All records below are to be repeated precisely, with nothing added.

### ENTRIES SUPPLIED

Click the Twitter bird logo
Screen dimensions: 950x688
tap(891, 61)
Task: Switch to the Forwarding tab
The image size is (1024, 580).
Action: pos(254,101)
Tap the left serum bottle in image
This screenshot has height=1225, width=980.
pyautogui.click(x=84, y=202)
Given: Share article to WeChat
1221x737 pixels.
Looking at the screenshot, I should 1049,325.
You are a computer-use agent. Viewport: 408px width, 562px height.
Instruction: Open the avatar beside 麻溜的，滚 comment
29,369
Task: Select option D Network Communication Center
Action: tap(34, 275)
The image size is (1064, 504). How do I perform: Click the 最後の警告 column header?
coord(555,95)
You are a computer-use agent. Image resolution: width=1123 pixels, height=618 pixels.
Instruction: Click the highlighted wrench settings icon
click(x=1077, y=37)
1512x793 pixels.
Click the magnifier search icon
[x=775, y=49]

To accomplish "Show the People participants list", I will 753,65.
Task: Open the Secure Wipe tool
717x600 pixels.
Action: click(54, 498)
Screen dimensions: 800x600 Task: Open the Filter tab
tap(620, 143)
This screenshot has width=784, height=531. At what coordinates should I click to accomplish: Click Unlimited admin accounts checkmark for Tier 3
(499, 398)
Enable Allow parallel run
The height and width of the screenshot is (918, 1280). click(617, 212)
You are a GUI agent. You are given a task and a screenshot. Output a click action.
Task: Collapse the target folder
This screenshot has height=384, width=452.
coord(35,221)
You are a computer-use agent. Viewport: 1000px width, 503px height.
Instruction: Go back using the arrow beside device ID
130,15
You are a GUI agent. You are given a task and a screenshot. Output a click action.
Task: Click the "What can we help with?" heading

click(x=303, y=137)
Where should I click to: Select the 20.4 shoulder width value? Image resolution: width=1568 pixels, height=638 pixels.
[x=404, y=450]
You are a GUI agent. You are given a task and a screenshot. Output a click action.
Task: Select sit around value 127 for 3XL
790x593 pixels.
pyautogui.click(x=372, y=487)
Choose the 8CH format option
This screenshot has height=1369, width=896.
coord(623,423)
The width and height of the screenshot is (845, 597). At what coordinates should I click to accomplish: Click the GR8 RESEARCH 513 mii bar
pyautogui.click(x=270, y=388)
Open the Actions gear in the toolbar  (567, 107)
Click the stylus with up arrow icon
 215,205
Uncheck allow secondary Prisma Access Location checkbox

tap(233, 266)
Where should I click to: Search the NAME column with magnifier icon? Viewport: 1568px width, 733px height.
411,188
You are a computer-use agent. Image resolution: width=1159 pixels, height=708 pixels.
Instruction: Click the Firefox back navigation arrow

######

[TASK ANSWER]
Click the Twitter bird logo
Screen dimensions: 950x688
tap(891, 61)
Task: Switch to the Forwarding tab
The image size is (1024, 580).
Action: pos(254,101)
Tap the left serum bottle in image
This screenshot has height=1225, width=980.
pyautogui.click(x=84, y=202)
Given: Share article to WeChat
1221x737 pixels.
Looking at the screenshot, I should 1049,325.
You are a computer-use agent. Viewport: 408px width, 562px height.
Instruction: Open the avatar beside 麻溜的，滚 comment
29,369
Task: Select option D Network Communication Center
Action: tap(34, 275)
The image size is (1064, 504). How do I perform: Click the 最後の警告 column header?
coord(555,95)
You are a computer-use agent. Image resolution: width=1123 pixels, height=618 pixels.
Instruction: Click the highlighted wrench settings icon
click(x=1077, y=37)
1512x793 pixels.
Click the magnifier search icon
[x=775, y=49]

To accomplish "Show the People participants list", I will 753,65.
Task: Open the Secure Wipe tool
717x600 pixels.
Action: click(54, 498)
Screen dimensions: 800x600 Task: Open the Filter tab
tap(620, 143)
This screenshot has width=784, height=531. At what coordinates should I click to accomplish: Click Unlimited admin accounts checkmark for Tier 3
(499, 398)
Enable Allow parallel run
The height and width of the screenshot is (918, 1280). click(617, 212)
You are a GUI agent. You are given a task and a screenshot. Output a click action.
Task: Collapse the target folder
This screenshot has height=384, width=452.
coord(35,221)
You are a computer-use agent. Viewport: 1000px width, 503px height.
Instruction: Go back using the arrow beside device ID
130,15
You are a GUI agent. You are given a task and a screenshot. Output a click action.
Task: Click the "What can we help with?" heading

click(x=303, y=137)
Where should I click to: Select the 20.4 shoulder width value? Image resolution: width=1568 pixels, height=638 pixels.
[x=404, y=450]
You are a GUI agent. You are given a task and a screenshot. Output a click action.
Task: Select sit around value 127 for 3XL
790x593 pixels.
pyautogui.click(x=372, y=487)
Choose the 8CH format option
This screenshot has height=1369, width=896.
coord(623,423)
The width and height of the screenshot is (845, 597). At what coordinates should I click to accomplish: Click the GR8 RESEARCH 513 mii bar
pyautogui.click(x=270, y=388)
Open the Actions gear in the toolbar  (567, 107)
Click the stylus with up arrow icon
 215,205
Uncheck allow secondary Prisma Access Location checkbox

tap(233, 266)
Where should I click to: Search the NAME column with magnifier icon? Viewport: 1568px width, 733px height.
411,188
You are a computer-use agent. Image resolution: width=1159 pixels, height=708 pixels.
Instruction: Click the Firefox back navigation arrow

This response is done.